§ **Set problem A**: In the Kim A. Wagner biography, who supervised his doctoral thesis?
§ **Set problem B**: Please write the next part of the Kim A. Wagner biography, picking up after its final sentence.

§ **Text provided**:
- Born: Denmark
- Occupation: Historian

Academic background
- Alma mater: University of Cambridge
- Thesis: Thuggee and the 'construction' of crime in early nineteenth century India. (2004)
- Doctoral advisor: Christopher Bayly

Academic work
- Discipline: Historian
- Sub-discipline: South Asian history
- Institutions: Queen Mary University of London
- Notable works: Thuggee (2007); The Skull of Alum Bheg (2017); Amritsar 1919 (2019);
- Website: Official website

= Kim A. Wagner =

Danish-British historian

Kim Ati Wagner is a Danish-British historian of colonial India and the British Empire at Queen Mary University of London. He has written a number of books on India, starting with Thuggee: Banditry and the British in early nineteenth-century India in 2007. He followed that up with a source book on Thuggee and has also written on the uprising of 1857 and the Amritsar massacre. A British citizen, Wagner feels an affinity for India.

==Early life==
Wagner is of Danish origin and has lived in the United Kingdom for over twenty years. He is named after the leading character from Rudyard Kipling's novel Kim, set in British India, and was taken to India by his parents when he was a baby. Wagner says he has visited Amritsar many times and feels that India is "in [his] blood".

§ **Information provided**:
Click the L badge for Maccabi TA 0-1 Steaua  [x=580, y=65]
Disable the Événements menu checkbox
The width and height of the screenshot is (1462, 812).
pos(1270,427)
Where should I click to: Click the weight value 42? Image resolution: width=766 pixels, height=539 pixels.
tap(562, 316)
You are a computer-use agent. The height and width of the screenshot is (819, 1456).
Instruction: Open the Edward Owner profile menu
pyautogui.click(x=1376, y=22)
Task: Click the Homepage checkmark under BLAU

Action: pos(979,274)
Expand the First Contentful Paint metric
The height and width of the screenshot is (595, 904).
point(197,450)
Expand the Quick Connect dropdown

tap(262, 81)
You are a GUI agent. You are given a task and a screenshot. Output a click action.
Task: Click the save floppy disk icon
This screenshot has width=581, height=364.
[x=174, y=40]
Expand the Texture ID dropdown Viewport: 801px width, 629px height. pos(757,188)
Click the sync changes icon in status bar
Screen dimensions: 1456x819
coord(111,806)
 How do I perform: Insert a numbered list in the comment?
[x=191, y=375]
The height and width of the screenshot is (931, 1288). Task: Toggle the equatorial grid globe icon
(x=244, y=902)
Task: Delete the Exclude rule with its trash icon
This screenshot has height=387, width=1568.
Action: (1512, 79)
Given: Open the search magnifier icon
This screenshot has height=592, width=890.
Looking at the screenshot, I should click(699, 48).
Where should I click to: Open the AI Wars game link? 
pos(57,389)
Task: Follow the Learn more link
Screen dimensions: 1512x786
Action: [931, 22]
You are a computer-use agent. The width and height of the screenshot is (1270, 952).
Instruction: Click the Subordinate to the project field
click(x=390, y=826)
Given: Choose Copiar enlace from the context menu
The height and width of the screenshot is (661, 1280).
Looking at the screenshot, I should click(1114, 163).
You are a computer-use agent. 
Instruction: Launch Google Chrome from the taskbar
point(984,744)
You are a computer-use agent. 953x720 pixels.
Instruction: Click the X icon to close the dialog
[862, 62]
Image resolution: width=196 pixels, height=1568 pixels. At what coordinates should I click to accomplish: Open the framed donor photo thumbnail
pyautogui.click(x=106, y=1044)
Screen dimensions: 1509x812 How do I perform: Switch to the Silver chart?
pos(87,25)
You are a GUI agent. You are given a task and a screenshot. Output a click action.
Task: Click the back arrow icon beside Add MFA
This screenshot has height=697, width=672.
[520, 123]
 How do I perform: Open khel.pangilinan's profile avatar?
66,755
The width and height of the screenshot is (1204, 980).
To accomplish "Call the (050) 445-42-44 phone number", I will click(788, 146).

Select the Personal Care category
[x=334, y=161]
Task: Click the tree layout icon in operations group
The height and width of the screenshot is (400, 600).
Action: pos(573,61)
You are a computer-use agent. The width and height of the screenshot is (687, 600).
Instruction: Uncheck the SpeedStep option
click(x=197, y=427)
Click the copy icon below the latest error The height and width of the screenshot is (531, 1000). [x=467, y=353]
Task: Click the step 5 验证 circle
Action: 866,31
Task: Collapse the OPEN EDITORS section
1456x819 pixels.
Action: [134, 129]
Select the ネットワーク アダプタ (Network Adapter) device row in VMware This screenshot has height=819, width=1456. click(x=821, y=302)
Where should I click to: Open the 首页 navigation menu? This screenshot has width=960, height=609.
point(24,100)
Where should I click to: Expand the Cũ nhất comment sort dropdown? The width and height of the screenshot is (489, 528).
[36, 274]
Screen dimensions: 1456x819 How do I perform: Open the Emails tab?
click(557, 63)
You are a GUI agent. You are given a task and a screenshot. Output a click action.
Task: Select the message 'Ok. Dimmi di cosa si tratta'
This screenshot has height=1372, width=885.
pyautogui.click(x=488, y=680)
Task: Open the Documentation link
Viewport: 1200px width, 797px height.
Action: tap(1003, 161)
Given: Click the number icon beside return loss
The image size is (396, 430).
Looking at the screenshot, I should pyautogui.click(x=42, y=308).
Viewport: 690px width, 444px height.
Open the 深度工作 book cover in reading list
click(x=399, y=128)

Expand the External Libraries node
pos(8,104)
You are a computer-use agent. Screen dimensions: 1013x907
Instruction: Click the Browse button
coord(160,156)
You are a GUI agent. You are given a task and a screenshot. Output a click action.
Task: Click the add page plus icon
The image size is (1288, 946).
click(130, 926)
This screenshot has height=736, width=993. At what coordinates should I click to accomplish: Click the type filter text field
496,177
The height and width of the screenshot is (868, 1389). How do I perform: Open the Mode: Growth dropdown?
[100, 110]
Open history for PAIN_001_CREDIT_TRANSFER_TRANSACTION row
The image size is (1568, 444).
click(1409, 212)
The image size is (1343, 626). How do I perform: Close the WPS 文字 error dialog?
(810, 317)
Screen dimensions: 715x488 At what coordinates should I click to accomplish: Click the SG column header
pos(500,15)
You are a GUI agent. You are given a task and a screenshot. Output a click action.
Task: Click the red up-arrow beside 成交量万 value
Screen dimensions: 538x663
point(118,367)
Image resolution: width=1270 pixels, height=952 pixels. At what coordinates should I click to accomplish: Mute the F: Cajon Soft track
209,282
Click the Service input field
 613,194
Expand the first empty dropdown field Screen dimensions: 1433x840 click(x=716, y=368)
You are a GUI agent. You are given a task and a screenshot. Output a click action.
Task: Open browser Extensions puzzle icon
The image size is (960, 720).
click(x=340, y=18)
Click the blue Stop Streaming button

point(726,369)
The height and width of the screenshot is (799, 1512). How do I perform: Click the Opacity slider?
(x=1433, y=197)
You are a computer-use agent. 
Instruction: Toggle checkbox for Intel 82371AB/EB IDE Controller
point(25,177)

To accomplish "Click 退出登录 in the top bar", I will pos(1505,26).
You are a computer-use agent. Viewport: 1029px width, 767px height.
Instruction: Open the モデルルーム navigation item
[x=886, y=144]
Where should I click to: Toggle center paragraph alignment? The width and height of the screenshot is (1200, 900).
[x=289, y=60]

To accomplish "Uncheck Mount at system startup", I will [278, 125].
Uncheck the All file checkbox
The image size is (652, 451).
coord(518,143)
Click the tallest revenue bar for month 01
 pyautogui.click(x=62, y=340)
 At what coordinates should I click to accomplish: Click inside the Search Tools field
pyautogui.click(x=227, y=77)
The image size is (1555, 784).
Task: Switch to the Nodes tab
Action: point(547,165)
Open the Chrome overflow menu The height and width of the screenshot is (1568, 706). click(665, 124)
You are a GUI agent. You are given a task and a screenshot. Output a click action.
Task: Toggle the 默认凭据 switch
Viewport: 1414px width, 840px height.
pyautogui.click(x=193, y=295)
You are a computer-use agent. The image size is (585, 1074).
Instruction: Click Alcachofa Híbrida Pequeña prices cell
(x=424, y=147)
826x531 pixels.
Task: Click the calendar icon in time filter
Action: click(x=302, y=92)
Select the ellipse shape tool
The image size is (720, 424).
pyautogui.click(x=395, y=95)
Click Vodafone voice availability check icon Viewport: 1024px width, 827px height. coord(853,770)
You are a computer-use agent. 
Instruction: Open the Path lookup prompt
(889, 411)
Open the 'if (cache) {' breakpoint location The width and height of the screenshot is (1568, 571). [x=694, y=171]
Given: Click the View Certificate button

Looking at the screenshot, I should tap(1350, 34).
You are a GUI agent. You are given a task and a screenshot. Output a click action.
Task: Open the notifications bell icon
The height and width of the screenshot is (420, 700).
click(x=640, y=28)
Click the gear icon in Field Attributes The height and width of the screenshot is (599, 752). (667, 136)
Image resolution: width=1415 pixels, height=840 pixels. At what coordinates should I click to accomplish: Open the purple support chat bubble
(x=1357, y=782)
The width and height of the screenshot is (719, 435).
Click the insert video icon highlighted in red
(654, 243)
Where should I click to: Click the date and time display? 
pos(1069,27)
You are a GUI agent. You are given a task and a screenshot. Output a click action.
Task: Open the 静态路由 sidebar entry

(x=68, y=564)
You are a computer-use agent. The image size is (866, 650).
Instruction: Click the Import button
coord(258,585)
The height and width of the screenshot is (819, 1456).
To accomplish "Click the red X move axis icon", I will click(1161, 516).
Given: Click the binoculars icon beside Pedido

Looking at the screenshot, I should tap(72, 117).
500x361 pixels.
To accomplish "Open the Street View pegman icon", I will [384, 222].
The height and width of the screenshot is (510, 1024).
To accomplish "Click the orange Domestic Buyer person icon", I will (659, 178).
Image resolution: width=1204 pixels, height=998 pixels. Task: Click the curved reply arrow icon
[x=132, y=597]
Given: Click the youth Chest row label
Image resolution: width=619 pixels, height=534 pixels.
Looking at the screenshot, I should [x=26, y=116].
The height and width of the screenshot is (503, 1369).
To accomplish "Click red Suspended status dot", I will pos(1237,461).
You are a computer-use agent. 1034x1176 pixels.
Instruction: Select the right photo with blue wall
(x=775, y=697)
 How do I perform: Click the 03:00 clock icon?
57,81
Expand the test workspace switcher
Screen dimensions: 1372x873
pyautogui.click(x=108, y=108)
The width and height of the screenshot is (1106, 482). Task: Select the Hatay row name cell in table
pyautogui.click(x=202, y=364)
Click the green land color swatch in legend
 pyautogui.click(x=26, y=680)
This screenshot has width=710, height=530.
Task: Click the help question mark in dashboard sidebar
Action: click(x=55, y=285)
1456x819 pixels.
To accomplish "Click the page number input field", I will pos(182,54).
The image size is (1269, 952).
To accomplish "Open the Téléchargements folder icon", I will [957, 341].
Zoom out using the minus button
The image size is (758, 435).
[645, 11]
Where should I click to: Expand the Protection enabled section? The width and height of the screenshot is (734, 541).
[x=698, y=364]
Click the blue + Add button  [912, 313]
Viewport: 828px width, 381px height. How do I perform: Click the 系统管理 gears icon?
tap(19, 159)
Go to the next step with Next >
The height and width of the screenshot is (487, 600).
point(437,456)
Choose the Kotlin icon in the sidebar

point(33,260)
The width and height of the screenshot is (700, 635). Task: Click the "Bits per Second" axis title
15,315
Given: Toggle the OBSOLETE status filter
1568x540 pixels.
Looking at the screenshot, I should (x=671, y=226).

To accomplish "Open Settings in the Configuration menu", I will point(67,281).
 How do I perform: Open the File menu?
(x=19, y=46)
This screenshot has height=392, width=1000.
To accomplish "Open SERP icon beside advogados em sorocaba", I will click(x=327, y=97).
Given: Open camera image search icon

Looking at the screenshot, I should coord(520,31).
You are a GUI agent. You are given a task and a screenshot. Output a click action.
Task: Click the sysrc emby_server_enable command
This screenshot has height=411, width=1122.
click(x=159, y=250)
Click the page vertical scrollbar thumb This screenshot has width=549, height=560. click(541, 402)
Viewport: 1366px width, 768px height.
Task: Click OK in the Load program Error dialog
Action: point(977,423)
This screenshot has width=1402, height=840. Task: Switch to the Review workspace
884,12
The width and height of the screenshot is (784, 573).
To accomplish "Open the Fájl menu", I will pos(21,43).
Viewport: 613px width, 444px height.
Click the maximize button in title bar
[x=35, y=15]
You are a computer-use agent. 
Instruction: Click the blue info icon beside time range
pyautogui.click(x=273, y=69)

§ **Written reply A**: Christopher Bayly

§ **Written reply B**:
==Career==
In 2003, under the supervision of Christopher Bayly, he gained a PhD in South Asian history from the University of Cambridge. He subsequently completed a four-year research fellowship at King's College there, followed by a two-year research associate post at the University of Edinburgh. Wagner then became a lecturer in imperial and World history at the University of Birmingham, before being employed at Queen Mary's in 2012. In 2015 he was granted a Marie Skłodowska-Curie Global Fellowship working with historian Dane Kennedy at George Washington University in the United States, which he finished in 2018.

===Thuggee===
His book on thuggee, titled Thuggee: Banditry and the British in early nineteenth-century India, was published in 2007 and was short-listed for the History Today Book of the Year Award in 2008. He followed that up with a source book on thuggee titled Stranglers and Bandits: A Historical Anthology of Thuggee (2009).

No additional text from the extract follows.